Ms Rogers, 49, said her son started taking ketamine recreationally aged 19 when he went to festivals. However, the death of his best friend, combined with the impact of Covid lockdowns, led Rian to start taking the drug more regularly, until he descended into addiction, she said. Ms Rogers described how her “bubbly, kind, smiling” son became a “shell” of himself and a “recluse” as the addiction took hold of him.

Rian is pictured on the left while deep into his ketamine addiction, and on the right following a period of being clean for eight months before he relapsed

Rian is pictured on the left while deep into his ketamine addiction, and on the right following a period of being clean for eight months before he relapsed (Clare Rogers)

Just seven years after Rian first took ketamine, two police officers knocked on Ms Rogers’ door to tell her that her son had died, on 24 April 2023. He had been studying at the University of Nottingham as well as working in coding, a career path he wanted to pursue.

The 49-year-old, from Warwickshire, said Rian had been desperate to stop taking ketamine, and that the family had spent years trying to help him, including checking him into rehab, as he started to develop bladder issues, worsening pain and deteriorating mental health. “It was years of trying to help him come off it, then failing miserably,” she said. “It’s an addiction I’ve never experienced or seen before in my life. I so wanted to help him, but just didn’t know how.”

Ms Rogers, who is a midwife, is calling for ketamine to be reclassified as a Class A drug as well as for better education on its dangers.

The new study, published on Tuesday in the Journal of Psychopharmacology, found that annual deaths with post-mortem detections of illicit ketamine have risen over the past decade.

Ketamine has been implicated in the deaths of celebrities, including Friends actor Matthew Perry

Ketamine has been implicated in the deaths of celebrities, including Friends actor Matthew Perry (AP)

However, the researchers stressed that the proportion of deaths where ketamine was the sole or primary cause has fallen, reflecting a shift towards “increasingly risky patterns of polydrug use”, which raises doubts over whether single-substance drug policies can reduce harms.

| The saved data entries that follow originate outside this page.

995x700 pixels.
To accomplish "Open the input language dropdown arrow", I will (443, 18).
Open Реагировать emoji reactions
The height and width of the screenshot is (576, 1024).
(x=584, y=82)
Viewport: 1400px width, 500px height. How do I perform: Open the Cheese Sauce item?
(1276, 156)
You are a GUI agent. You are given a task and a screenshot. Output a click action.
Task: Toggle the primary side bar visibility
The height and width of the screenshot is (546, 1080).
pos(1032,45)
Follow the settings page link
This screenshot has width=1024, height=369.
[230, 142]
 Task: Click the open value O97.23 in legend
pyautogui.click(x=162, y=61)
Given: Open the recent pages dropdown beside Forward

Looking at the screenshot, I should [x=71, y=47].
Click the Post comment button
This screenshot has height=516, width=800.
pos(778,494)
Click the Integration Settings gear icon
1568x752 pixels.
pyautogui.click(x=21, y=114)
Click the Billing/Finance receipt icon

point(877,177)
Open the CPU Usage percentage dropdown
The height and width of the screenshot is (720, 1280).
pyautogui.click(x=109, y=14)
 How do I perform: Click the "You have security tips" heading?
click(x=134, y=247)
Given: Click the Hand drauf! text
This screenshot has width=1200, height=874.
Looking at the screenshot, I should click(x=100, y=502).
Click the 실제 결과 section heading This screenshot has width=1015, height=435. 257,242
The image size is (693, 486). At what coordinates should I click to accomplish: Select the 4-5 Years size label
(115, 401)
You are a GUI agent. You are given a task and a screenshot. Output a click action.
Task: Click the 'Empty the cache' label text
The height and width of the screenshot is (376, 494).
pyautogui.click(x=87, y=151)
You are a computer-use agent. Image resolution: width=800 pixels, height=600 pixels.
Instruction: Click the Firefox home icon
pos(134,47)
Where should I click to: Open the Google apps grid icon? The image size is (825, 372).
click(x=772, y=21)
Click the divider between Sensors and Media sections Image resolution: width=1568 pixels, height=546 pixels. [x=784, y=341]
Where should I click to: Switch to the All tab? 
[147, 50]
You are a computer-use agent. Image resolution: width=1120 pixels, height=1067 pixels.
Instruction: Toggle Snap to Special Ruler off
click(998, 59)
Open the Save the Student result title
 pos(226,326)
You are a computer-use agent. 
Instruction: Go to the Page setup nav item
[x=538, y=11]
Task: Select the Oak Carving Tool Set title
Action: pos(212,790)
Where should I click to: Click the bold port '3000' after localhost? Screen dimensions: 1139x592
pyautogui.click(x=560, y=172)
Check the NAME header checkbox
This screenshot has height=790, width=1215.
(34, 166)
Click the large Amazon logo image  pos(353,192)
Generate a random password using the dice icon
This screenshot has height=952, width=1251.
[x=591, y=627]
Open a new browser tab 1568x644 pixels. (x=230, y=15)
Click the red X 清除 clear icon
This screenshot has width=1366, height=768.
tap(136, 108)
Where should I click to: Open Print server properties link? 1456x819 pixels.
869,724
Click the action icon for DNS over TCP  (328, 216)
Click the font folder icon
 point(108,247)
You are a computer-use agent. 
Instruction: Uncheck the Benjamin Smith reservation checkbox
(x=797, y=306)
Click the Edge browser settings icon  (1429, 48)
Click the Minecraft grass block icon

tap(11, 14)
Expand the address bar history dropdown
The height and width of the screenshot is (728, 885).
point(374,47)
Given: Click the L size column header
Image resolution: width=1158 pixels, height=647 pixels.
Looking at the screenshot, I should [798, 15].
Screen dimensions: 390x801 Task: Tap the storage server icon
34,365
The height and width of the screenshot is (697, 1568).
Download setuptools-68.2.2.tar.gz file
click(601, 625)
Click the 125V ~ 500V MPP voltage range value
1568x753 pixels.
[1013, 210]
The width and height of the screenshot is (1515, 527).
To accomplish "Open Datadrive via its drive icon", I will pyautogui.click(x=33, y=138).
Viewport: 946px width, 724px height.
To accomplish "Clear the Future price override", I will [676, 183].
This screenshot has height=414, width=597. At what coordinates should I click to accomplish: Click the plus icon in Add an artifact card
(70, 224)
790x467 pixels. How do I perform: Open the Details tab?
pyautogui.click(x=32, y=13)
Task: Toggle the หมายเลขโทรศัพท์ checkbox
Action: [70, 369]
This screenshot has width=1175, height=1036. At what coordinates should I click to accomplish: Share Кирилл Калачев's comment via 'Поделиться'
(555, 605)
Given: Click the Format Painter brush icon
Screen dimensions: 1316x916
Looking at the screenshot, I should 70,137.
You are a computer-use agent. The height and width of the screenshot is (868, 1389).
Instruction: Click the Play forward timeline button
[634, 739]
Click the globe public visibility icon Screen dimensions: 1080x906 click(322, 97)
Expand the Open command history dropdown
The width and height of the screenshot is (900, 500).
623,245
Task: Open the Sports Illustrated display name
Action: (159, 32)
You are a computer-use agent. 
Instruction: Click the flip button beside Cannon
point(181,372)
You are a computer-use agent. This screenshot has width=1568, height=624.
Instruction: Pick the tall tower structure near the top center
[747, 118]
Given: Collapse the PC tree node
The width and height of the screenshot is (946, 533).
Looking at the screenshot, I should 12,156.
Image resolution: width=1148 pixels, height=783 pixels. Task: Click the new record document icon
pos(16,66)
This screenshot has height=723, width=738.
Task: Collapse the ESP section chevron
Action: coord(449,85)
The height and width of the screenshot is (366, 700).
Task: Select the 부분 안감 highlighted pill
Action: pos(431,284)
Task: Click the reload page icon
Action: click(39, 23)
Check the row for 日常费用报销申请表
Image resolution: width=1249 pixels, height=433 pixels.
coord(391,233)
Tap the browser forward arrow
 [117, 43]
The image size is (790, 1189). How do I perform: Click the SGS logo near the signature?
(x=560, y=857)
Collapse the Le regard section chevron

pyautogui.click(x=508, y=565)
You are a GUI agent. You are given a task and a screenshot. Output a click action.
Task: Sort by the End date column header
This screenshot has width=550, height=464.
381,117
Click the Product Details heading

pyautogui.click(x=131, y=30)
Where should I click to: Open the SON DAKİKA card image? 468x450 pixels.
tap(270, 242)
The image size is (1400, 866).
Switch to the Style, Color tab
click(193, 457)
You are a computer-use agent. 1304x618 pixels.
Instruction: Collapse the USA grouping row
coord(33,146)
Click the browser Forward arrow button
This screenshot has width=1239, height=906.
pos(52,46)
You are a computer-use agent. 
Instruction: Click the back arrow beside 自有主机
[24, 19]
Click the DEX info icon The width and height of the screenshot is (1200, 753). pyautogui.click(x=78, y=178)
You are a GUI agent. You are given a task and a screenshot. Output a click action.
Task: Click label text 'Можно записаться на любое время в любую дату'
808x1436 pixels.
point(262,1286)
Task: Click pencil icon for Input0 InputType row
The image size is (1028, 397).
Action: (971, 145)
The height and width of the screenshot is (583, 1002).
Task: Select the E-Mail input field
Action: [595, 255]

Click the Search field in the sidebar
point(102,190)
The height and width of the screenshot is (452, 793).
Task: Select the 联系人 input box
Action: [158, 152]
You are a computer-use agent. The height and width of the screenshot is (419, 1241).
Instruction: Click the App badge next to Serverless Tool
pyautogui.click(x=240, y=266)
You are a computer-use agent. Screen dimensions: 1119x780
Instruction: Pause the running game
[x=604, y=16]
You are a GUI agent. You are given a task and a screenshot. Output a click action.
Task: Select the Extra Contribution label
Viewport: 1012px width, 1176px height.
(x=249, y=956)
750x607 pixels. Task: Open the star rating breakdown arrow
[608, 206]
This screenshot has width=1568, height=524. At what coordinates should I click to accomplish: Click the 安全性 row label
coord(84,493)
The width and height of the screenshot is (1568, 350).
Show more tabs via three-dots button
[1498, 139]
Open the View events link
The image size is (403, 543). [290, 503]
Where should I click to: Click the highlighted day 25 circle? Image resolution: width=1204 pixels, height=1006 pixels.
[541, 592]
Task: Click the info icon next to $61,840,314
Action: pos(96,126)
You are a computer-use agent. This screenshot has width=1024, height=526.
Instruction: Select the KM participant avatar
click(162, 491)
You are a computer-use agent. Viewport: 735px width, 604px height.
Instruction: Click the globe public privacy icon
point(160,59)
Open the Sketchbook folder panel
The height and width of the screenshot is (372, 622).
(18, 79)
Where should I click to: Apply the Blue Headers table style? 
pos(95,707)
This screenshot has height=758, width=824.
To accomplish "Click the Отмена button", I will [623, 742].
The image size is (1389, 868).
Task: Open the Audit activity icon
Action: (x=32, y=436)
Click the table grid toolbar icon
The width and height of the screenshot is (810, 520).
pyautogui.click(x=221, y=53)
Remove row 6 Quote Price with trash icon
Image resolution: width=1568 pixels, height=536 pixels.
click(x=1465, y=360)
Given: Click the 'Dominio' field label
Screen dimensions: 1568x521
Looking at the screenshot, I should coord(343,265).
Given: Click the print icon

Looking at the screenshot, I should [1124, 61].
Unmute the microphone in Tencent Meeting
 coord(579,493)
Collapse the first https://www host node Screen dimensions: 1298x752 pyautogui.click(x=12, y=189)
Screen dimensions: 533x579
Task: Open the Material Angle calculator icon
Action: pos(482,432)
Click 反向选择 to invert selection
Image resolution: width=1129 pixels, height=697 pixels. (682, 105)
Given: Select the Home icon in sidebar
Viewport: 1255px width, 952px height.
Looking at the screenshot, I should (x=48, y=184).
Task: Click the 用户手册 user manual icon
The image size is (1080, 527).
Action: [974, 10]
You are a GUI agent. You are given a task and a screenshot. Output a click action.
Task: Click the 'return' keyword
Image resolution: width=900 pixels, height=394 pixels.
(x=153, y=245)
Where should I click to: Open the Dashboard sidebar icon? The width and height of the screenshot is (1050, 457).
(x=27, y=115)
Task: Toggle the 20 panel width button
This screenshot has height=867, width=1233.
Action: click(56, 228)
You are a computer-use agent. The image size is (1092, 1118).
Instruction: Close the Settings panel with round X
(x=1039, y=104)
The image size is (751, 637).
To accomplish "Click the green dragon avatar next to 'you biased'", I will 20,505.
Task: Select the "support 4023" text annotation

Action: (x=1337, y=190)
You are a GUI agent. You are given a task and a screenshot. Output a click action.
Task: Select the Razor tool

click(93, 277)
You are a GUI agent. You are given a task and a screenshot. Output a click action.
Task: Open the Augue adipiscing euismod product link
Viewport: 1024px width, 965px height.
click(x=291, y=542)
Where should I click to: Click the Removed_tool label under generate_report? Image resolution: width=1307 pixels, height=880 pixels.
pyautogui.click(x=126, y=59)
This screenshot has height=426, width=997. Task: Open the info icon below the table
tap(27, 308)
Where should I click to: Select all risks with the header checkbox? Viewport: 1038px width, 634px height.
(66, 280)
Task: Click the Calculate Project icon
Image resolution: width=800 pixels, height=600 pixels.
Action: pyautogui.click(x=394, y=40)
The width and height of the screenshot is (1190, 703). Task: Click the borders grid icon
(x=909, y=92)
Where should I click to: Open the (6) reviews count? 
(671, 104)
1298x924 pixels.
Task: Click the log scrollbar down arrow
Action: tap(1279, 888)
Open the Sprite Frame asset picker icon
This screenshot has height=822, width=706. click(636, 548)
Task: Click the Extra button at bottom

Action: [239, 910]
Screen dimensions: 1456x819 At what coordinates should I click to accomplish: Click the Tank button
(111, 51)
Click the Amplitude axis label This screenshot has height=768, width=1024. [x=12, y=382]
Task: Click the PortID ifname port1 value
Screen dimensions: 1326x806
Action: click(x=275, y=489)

Mixing ketamine – a dissociative – with depressant drugs like opioids and benzodiazepines makes it harder to judge the effect each drug is having, which can result in people taking more of each drug than intended.

The analysis also identified a demographic shift, with deaths increasingly happening among older, socioeconomically disadvantaged, and dependent drug users, rather than just among younger recreational populations. However, the experts said harms from ketamine use among young people – such as bladder injury and dependence – remain a serious concern.

The research also showed that 85 per cent of the deaths between 2020 and 2024 were men.

Dr Caroline Copeland, lead author of the study, said: “We are seeing more ketamine-related deaths, but these deaths rarely involve ketamine alone. They are increasingly part of complex polydrug use patterns, often among people facing social disadvantage and entrenched drug dependence. This means single-drug policies, such as reclassification, are unlikely to tackle the real drivers of harm.”

The authors are calling for a more comprehensive response to address ketamine-related harms, including expanded drug checking services and overdose prevention schemes, better integration of ketamine users into treatment pathways, and targeted education on the risks of polydrug use.

Dr Caroline Copeland added: “Illicit ketamine use has moved beyond the recreational setting. To reduce deaths, we need harm reduction, treatment, and social support strategies that reflect the realities of polydrug use – not just legislative changes focused on one substance.”